── Stored data ──

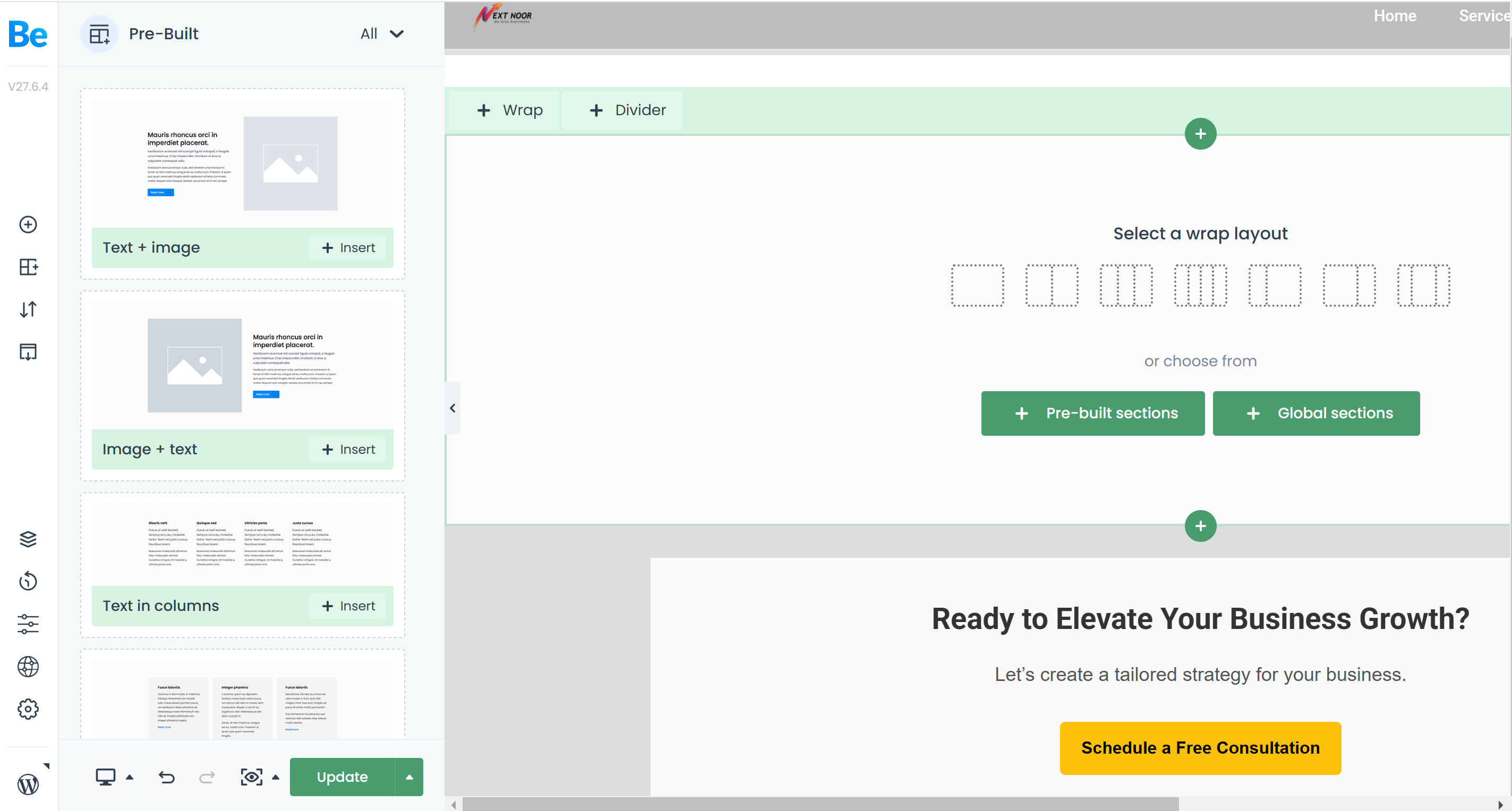The width and height of the screenshot is (1512, 811).
Task: Expand the Update button arrow options
Action: pos(409,777)
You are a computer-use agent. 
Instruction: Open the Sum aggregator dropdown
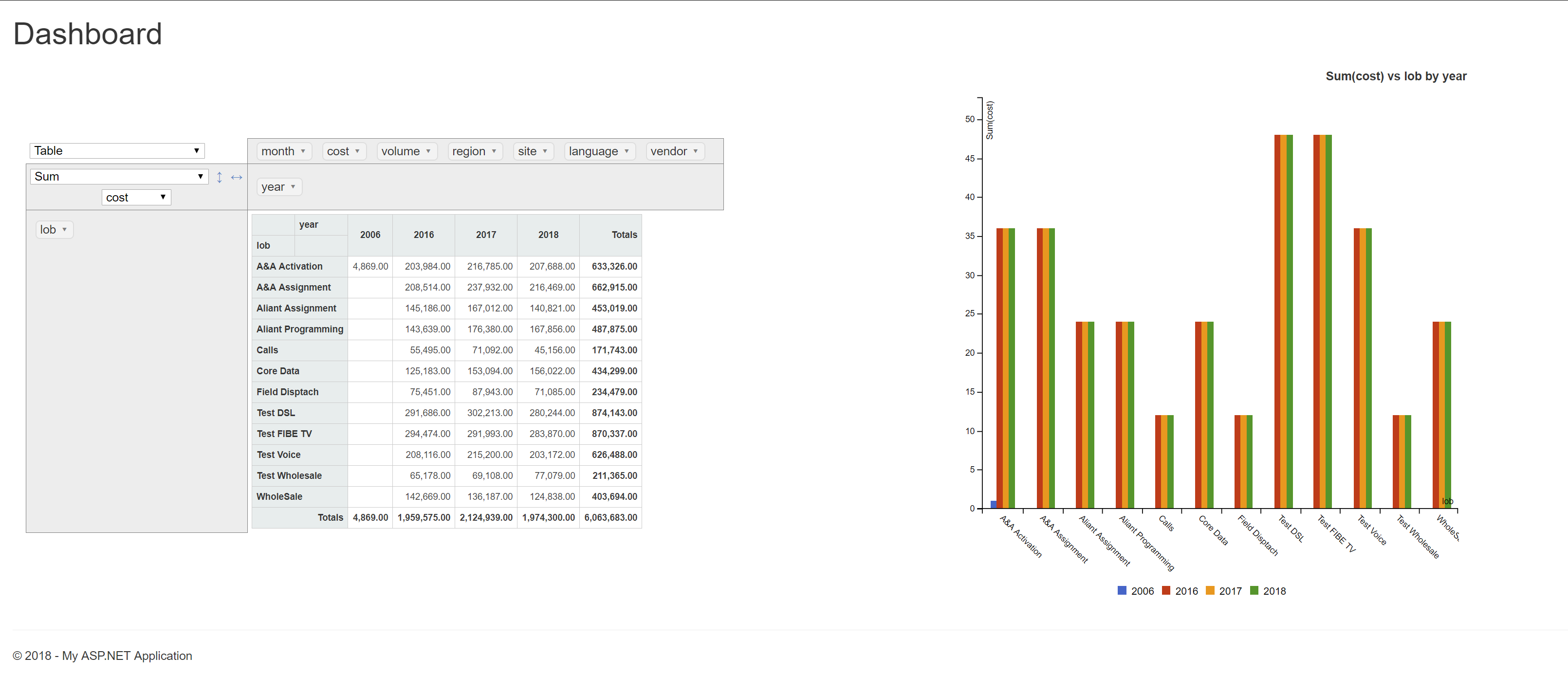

───

**Requirement**
Exactly the lines from the one that contains "You are a computer-use agent." to the last line of the data, both included, should be set down, and no pictures should appear among them.

**Exercise solution**
You are a computer-use agent. 
Instruction: Open the Sum aggregator dropdown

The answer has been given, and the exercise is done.